また、「……できるようにする」という到達基準の設定ともいえる指導的視点を強調する文末表現も気になります。
2.「できるようにする」という具体的指示が強調されているが…
今回の指導要領の文末の特徴は、「……できるようにする」「……身につけることができるように指導する」という言葉です。それと併せて、内容の取扱いの部分で「第1学年では、……各事項の定着を図ることを基本とし、一年間ですべての内容が学習できるように一題材に充てる時間数などについて十分に検討」することなっているが、このことがカリキュラムマネジメントで点検されていけば、少ない美術の時間が細切れの知識注入や達成感の無い短時間教材の羅列というカリキュラムにならざるを得ないのではないでしょうか。美術の授業から試行錯誤やじっくり自己を見つめ表現意欲を醸し出すための時間を省略していいはずはありません。そんな流れが強まっていくのではないかという危惧を禁じえません。

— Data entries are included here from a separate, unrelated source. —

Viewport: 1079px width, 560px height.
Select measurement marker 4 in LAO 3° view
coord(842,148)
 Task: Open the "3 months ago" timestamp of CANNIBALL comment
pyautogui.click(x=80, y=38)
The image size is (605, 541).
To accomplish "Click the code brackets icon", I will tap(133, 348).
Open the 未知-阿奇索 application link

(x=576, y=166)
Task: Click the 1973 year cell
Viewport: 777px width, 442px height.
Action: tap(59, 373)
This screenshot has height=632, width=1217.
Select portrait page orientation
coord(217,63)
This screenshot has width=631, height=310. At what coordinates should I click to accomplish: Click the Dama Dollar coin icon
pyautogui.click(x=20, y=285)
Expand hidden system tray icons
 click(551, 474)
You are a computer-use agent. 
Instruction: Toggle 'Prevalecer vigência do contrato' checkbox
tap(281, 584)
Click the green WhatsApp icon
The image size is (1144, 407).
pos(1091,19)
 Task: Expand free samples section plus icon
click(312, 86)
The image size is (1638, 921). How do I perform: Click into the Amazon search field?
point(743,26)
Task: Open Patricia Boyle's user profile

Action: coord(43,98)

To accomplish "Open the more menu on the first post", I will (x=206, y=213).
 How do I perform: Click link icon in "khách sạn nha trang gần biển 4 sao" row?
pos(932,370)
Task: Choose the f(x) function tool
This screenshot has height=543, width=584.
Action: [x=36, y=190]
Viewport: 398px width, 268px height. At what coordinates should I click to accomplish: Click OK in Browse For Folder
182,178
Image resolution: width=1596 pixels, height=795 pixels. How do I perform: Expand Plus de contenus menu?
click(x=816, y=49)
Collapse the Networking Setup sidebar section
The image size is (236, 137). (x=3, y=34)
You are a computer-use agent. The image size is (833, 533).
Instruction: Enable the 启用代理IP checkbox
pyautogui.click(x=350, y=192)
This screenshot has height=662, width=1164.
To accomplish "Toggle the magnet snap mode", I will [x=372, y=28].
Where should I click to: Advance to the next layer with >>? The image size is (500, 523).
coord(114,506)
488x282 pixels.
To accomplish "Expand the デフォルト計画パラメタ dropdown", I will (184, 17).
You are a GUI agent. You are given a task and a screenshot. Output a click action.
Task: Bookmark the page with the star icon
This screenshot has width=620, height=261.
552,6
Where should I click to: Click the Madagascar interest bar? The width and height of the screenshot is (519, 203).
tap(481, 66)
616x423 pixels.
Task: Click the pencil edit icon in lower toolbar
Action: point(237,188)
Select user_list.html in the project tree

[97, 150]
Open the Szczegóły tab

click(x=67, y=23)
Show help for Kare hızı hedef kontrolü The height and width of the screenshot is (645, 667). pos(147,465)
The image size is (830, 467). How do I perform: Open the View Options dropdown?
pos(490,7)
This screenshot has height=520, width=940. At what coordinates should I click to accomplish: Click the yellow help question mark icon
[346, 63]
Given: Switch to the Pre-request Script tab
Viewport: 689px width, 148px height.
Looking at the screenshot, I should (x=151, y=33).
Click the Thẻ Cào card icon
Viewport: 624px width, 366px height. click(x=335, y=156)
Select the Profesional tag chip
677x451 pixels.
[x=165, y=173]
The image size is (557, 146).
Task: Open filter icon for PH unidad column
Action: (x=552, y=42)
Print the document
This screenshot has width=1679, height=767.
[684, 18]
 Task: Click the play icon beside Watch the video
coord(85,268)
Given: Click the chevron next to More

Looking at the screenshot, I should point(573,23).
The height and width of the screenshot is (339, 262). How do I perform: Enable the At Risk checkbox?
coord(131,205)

3.美術から「自己表現」の側面を抜き取り「注文にこたえる活動」へ
今次改定のもう一つの特徴は、『社会に開かれた……』教育課程を目指すとしていることです。「社会とのかかわり……」という言葉が随所にちりばめられることにより、社会に対して批判的見地を持たない限り、コマーシャリズムが際限なく入ってくることになるでしょう。思春期の表現活動は自分の内面の形成と深く関わっています。人間形成にとって大事な時期に“外から与えられた課題”に自分の気持ちや造形表現技術をすり合わせるだけでいいのでしょうか。造形表現活動は本来、一人ひとりの人格と深く結びついています。作品のテーマを決めていくのはあくまで個人です。この点を否定することになる今回の方向性は、触覚、認識、言語などの人間活動の総合である造形表現活動を、子どものリアルな生活実感と切り離し、単なる“技術”に既めることになるのではないでしょうか。
4.「特別の教科・道徳」と思春期の美術表現は両立しえない
前回強調された道徳とのかかわりは、「特別の教科道徳」の導入と、道徳をあらゆる教科の上に置くという今回の改定の中で、文面の変更がなくても大きな構造変更と考えるべきでしょう。この指導要領全体が道徳強化=国民教化の色合いを強く打ち出していることについてはそのまま認めるわけにはいきません。表現の前提は内面の自由です。作品のテーマは本来自分で設定するものです。美術の表現と、ここでいう道徳は、本来は全く両立しえないものです。また、思春期の生徒のテーマは、時として“反道徳的”になることは発達上十分考えられることですし、それを認めたうえで、さらに本人が表現を深めていけるよう指導すべきでしょう。徳目ばかりを意識した“道徳的指導”では、表現のリアリティは消え、建て前と嘘がまかり通る“やらせ的表現”の授業となってしまうでしょう。
5.アクティブ・ラーニング、言語活動、カリキュラムマネジメント、評価の変更など
指導要領に触れていないことでも気になることは沢山あります。「論点整理」の中で強調された「アクティブ・ラーニング」などについても、子どもの自由な表現活動の保障という教科の本質から批判検討が必要でしょう。とりわけ、「評価」の問題は私たちの子ども観、教育観、美術観などが試されています。全国的な実践研究交流を至急に進めていきましょう。